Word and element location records
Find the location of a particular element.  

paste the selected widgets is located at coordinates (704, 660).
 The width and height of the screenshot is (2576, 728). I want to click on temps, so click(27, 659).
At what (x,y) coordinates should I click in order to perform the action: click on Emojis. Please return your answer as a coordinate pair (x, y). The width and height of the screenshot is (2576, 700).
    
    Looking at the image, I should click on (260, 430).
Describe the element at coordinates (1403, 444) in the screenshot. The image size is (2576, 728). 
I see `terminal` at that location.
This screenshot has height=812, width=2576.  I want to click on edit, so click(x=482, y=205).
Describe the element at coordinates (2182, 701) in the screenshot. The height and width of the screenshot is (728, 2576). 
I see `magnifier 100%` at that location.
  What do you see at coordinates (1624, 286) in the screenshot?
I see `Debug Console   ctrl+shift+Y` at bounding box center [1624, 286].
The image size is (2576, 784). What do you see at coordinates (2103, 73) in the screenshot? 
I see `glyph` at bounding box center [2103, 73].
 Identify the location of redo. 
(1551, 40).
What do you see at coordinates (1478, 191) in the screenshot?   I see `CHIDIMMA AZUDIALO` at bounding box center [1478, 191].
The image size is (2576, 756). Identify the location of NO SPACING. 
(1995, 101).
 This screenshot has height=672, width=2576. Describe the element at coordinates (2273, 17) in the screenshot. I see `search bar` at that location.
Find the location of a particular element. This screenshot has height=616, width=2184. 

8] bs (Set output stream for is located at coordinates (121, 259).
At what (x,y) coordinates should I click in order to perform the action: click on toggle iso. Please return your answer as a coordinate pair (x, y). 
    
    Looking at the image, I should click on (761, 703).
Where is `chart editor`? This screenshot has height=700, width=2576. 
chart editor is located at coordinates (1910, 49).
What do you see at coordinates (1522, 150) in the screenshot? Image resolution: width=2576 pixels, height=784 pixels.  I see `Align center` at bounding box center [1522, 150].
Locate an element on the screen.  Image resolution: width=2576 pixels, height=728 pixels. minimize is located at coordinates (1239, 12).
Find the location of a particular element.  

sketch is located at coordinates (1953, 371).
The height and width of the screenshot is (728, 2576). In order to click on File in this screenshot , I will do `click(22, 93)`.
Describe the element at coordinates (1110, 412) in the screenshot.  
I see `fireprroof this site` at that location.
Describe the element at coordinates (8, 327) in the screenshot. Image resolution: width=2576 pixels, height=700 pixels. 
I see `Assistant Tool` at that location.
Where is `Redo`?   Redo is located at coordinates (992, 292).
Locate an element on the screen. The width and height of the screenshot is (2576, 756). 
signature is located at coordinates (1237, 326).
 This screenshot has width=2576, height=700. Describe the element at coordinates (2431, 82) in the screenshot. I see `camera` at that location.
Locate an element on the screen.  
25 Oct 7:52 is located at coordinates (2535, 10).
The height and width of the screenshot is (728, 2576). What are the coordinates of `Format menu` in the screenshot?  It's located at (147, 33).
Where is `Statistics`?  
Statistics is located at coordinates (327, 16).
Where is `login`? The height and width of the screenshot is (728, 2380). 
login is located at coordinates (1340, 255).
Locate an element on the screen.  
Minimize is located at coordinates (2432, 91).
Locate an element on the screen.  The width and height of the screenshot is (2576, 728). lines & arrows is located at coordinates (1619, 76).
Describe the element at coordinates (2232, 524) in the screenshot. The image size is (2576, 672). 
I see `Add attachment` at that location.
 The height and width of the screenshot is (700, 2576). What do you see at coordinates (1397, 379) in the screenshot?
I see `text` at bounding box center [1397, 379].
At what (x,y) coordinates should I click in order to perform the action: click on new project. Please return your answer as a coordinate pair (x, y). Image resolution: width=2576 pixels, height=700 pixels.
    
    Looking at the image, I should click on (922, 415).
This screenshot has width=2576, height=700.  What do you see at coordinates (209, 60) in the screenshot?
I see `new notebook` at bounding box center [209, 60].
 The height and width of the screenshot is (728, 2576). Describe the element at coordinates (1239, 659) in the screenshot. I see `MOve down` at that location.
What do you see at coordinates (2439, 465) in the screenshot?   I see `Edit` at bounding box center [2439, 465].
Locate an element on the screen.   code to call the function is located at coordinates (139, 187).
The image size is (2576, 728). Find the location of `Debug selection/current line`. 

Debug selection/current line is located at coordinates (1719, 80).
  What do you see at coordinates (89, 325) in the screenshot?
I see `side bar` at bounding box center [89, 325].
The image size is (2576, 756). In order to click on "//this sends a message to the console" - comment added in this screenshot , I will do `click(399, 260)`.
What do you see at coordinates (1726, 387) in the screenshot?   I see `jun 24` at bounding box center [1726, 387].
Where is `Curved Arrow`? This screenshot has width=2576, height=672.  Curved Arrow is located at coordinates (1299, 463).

• What you should do: From the listing above, copy each line that contains the word "return".

• Expected output:
At what (x,y) coordinates should I click in order to perform the action: click on Emojis. Please return your answer as a coordinate pair (x, y). The width and height of the screenshot is (2576, 700).
At what (x,y) coordinates should I click in order to perform the action: click on toggle iso. Please return your answer as a coordinate pair (x, y). 
At what (x,y) coordinates should I click in order to perform the action: click on new project. Please return your answer as a coordinate pair (x, y). Image resolution: width=2576 pixels, height=700 pixels.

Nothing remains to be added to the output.